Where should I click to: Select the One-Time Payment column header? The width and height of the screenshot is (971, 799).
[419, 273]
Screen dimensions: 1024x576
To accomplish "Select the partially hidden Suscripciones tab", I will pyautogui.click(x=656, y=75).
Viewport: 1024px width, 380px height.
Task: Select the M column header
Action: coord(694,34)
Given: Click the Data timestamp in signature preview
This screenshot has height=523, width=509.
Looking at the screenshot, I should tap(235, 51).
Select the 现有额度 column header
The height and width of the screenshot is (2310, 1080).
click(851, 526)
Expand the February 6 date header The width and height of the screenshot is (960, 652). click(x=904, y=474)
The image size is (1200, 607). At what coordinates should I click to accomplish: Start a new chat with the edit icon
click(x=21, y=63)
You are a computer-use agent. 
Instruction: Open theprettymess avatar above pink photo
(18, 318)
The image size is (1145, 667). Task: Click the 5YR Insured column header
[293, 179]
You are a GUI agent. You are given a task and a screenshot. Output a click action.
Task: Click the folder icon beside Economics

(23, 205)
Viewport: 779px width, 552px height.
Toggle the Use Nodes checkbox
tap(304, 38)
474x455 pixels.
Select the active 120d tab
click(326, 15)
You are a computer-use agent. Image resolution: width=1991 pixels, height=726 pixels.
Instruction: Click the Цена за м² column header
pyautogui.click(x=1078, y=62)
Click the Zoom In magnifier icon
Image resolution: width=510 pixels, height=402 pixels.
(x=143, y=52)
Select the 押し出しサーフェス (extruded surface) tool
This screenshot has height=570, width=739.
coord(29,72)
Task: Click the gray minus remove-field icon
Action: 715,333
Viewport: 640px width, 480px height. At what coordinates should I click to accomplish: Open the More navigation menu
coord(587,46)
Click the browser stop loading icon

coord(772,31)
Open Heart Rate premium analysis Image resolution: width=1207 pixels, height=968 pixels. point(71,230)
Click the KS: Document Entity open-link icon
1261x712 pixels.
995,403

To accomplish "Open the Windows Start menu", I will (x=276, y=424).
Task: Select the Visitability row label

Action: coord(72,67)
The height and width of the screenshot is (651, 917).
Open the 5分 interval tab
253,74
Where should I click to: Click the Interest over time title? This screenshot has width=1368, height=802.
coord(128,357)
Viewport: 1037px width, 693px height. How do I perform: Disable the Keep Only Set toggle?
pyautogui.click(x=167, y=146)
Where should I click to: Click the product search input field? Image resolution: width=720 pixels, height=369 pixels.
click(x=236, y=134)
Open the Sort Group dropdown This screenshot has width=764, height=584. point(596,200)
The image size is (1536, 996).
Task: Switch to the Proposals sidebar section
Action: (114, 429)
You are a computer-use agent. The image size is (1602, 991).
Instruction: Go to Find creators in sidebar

__________

▶ [Your goal]:
Reproduce every entry above. Make each line identical to the original.

▶ [Answer to the problem]:
Where should I click to: Select the One-Time Payment column header? The width and height of the screenshot is (971, 799).
[419, 273]
Screen dimensions: 1024x576
To accomplish "Select the partially hidden Suscripciones tab", I will pyautogui.click(x=656, y=75).
Viewport: 1024px width, 380px height.
Task: Select the M column header
Action: coord(694,34)
Given: Click the Data timestamp in signature preview
This screenshot has height=523, width=509.
Looking at the screenshot, I should tap(235, 51).
Select the 现有额度 column header
The height and width of the screenshot is (2310, 1080).
click(851, 526)
Expand the February 6 date header The width and height of the screenshot is (960, 652). click(x=904, y=474)
The image size is (1200, 607). At what coordinates should I click to accomplish: Start a new chat with the edit icon
click(x=21, y=63)
You are a computer-use agent. 
Instruction: Open theprettymess avatar above pink photo
(18, 318)
The image size is (1145, 667). Task: Click the 5YR Insured column header
[293, 179]
You are a GUI agent. You are given a task and a screenshot. Output a click action.
Task: Click the folder icon beside Economics

(23, 205)
Viewport: 779px width, 552px height.
Toggle the Use Nodes checkbox
tap(304, 38)
474x455 pixels.
Select the active 120d tab
click(326, 15)
You are a computer-use agent. Image resolution: width=1991 pixels, height=726 pixels.
Instruction: Click the Цена за м² column header
pyautogui.click(x=1078, y=62)
Click the Zoom In magnifier icon
Image resolution: width=510 pixels, height=402 pixels.
(x=143, y=52)
Select the 押し出しサーフェス (extruded surface) tool
This screenshot has height=570, width=739.
coord(29,72)
Task: Click the gray minus remove-field icon
Action: 715,333
Viewport: 640px width, 480px height. At what coordinates should I click to accomplish: Open the More navigation menu
coord(587,46)
Click the browser stop loading icon

coord(772,31)
Open Heart Rate premium analysis Image resolution: width=1207 pixels, height=968 pixels. point(71,230)
Click the KS: Document Entity open-link icon
1261x712 pixels.
995,403

To accomplish "Open the Windows Start menu", I will (x=276, y=424).
Task: Select the Visitability row label

Action: coord(72,67)
The height and width of the screenshot is (651, 917).
Open the 5分 interval tab
253,74
Where should I click to: Click the Interest over time title? This screenshot has width=1368, height=802.
coord(128,357)
Viewport: 1037px width, 693px height. How do I perform: Disable the Keep Only Set toggle?
pyautogui.click(x=167, y=146)
Where should I click to: Click the product search input field? Image resolution: width=720 pixels, height=369 pixels.
click(x=236, y=134)
Open the Sort Group dropdown This screenshot has width=764, height=584. point(596,200)
The image size is (1536, 996).
Task: Switch to the Proposals sidebar section
Action: (114, 429)
You are a computer-use agent. The image size is (1602, 991).
Instruction: Go to Find creators in sidebar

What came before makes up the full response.